## The task
Give again, word for word, each line below starting at the one that contains "Click the port arrows icon on JeeZigbee row" and ending at the one that contains "This screenshot has width=1423, height=630.".

## Recorded data
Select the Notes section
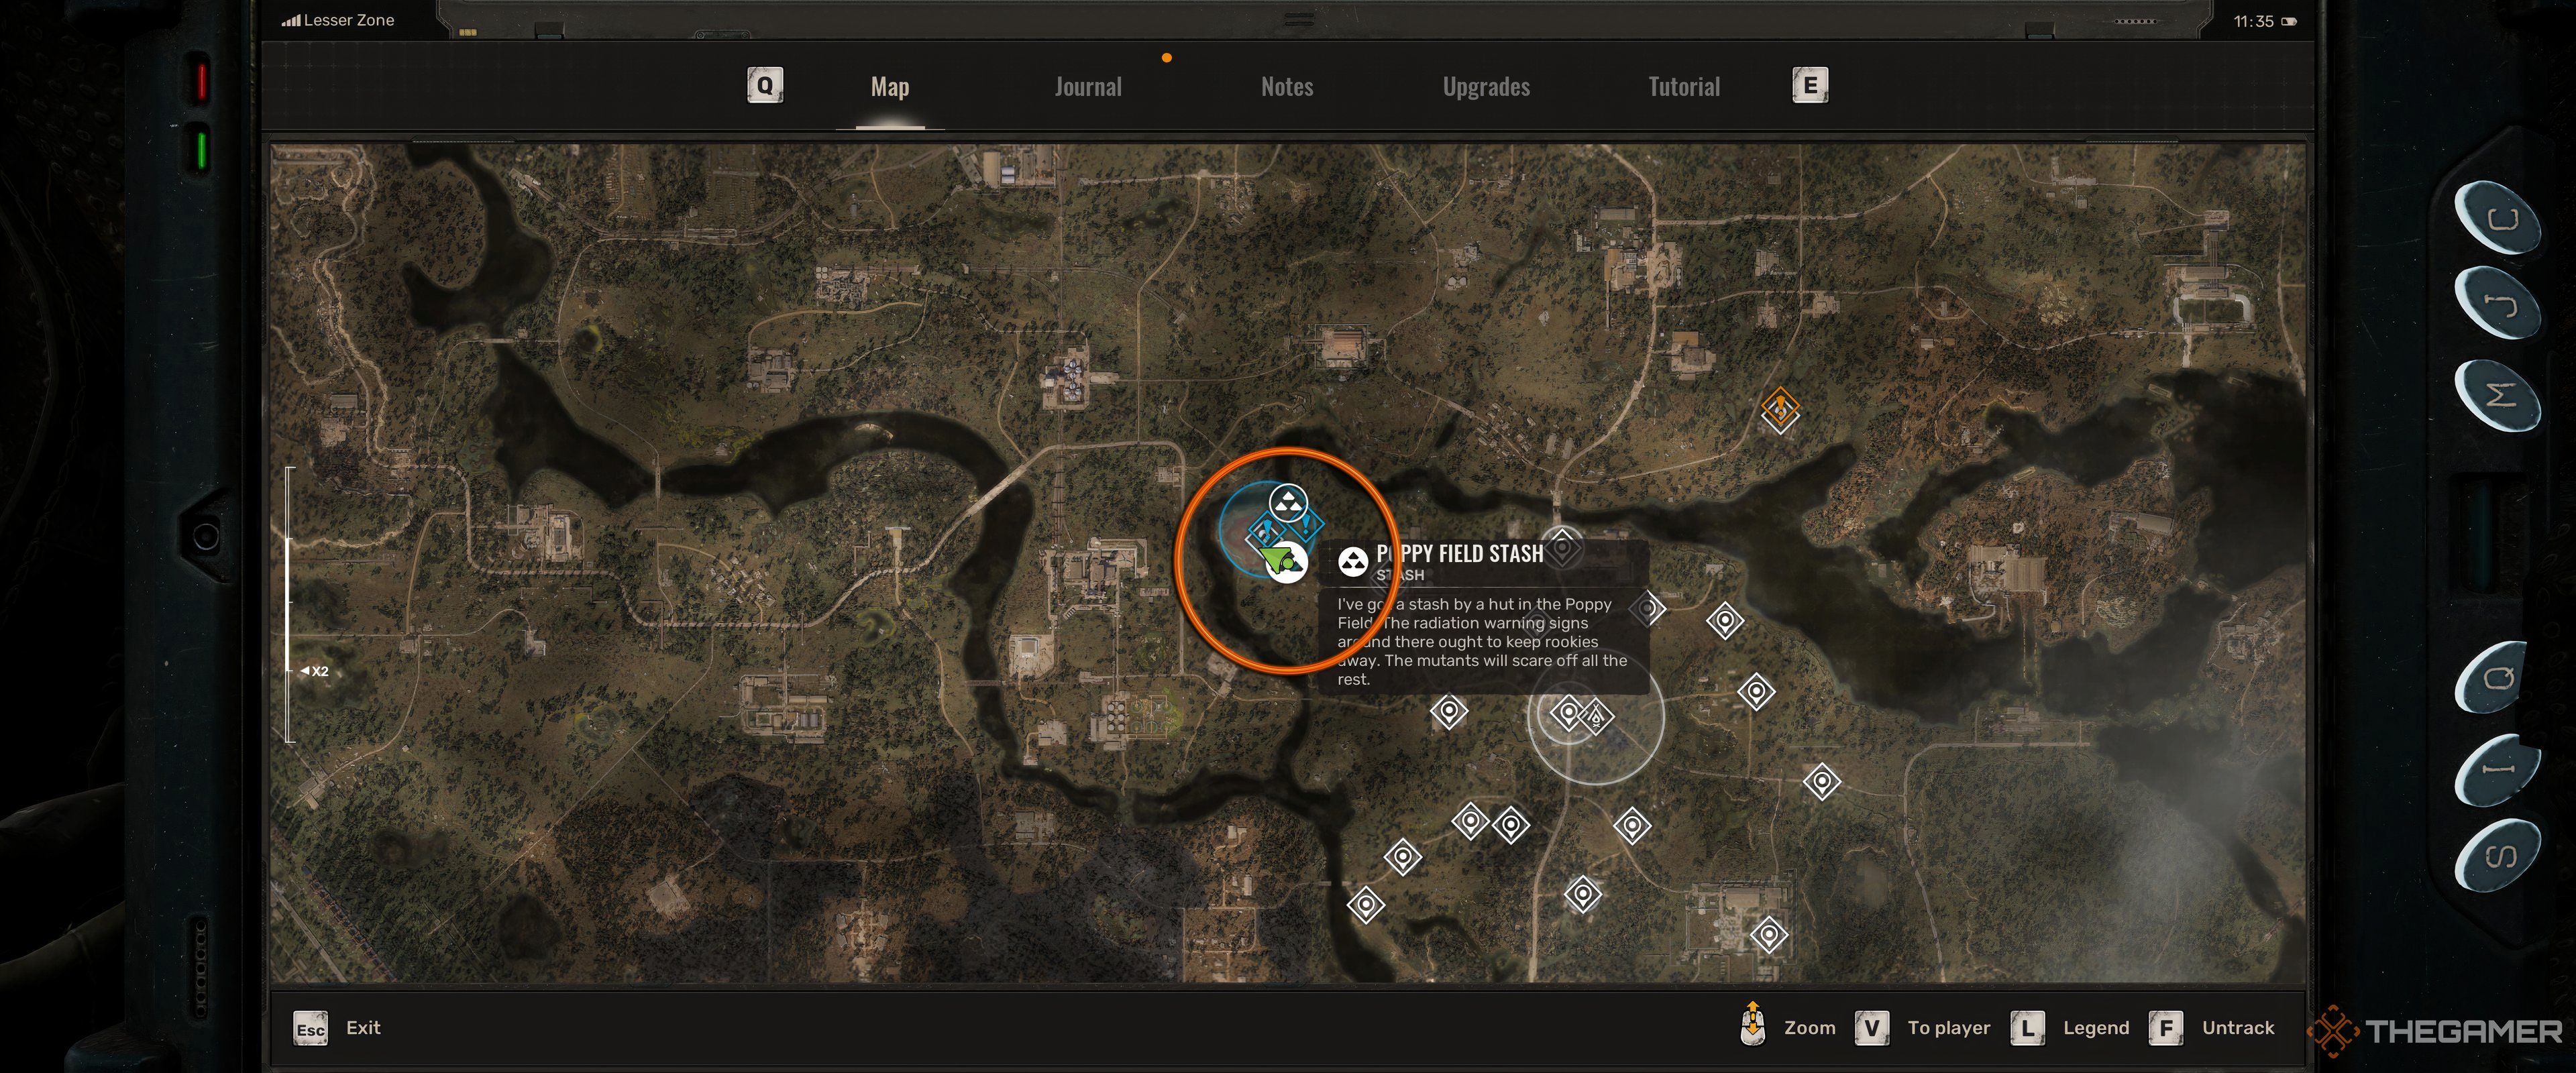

* * *

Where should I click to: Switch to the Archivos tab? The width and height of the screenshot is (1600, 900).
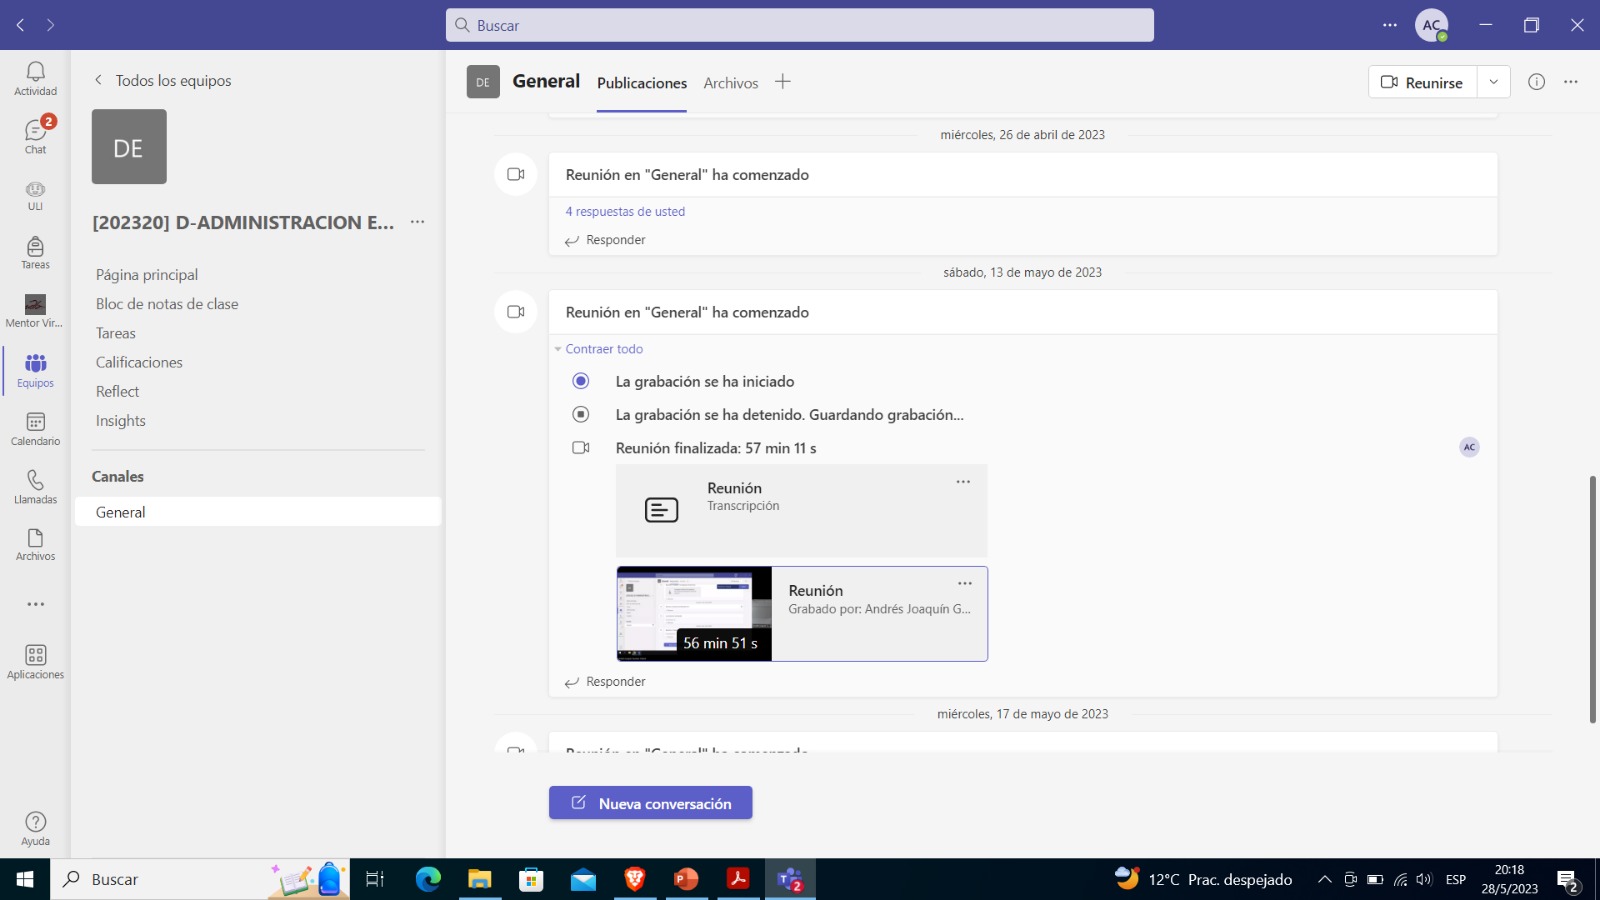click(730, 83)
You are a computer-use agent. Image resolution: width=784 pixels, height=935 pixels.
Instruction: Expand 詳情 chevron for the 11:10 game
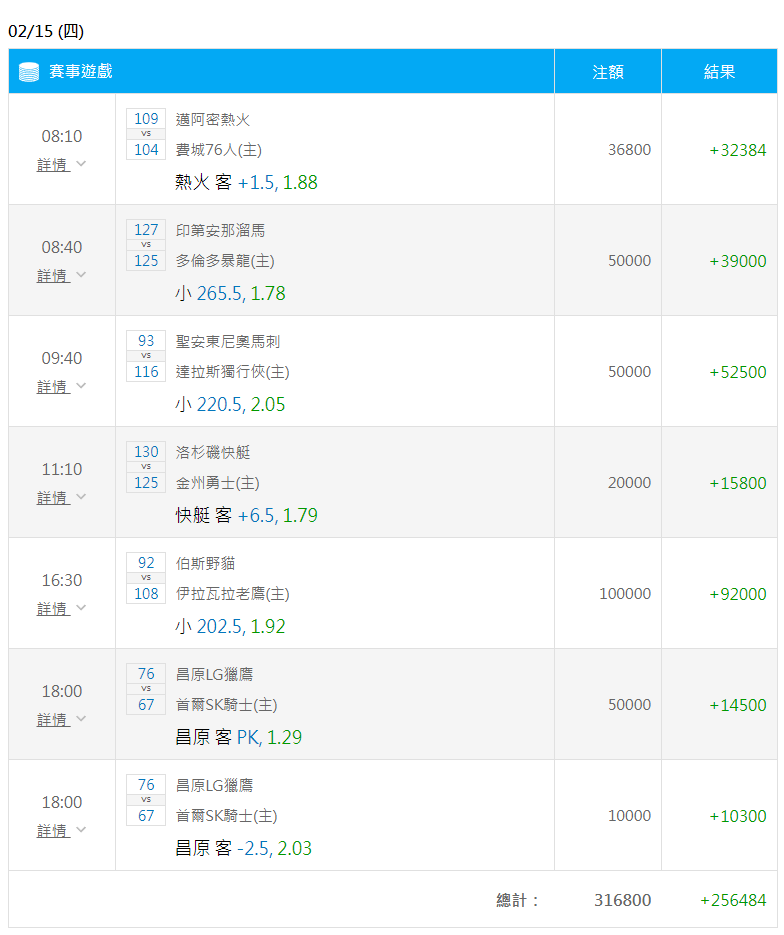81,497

---

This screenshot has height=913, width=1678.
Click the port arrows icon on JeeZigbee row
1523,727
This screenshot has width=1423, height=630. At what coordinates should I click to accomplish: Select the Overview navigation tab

## Exercise result
Click the port arrows icon on JeeZigbee row
1523,727
This screenshot has width=1423, height=630. At what coordinates should I click to accomplish: Select the Overview navigation tab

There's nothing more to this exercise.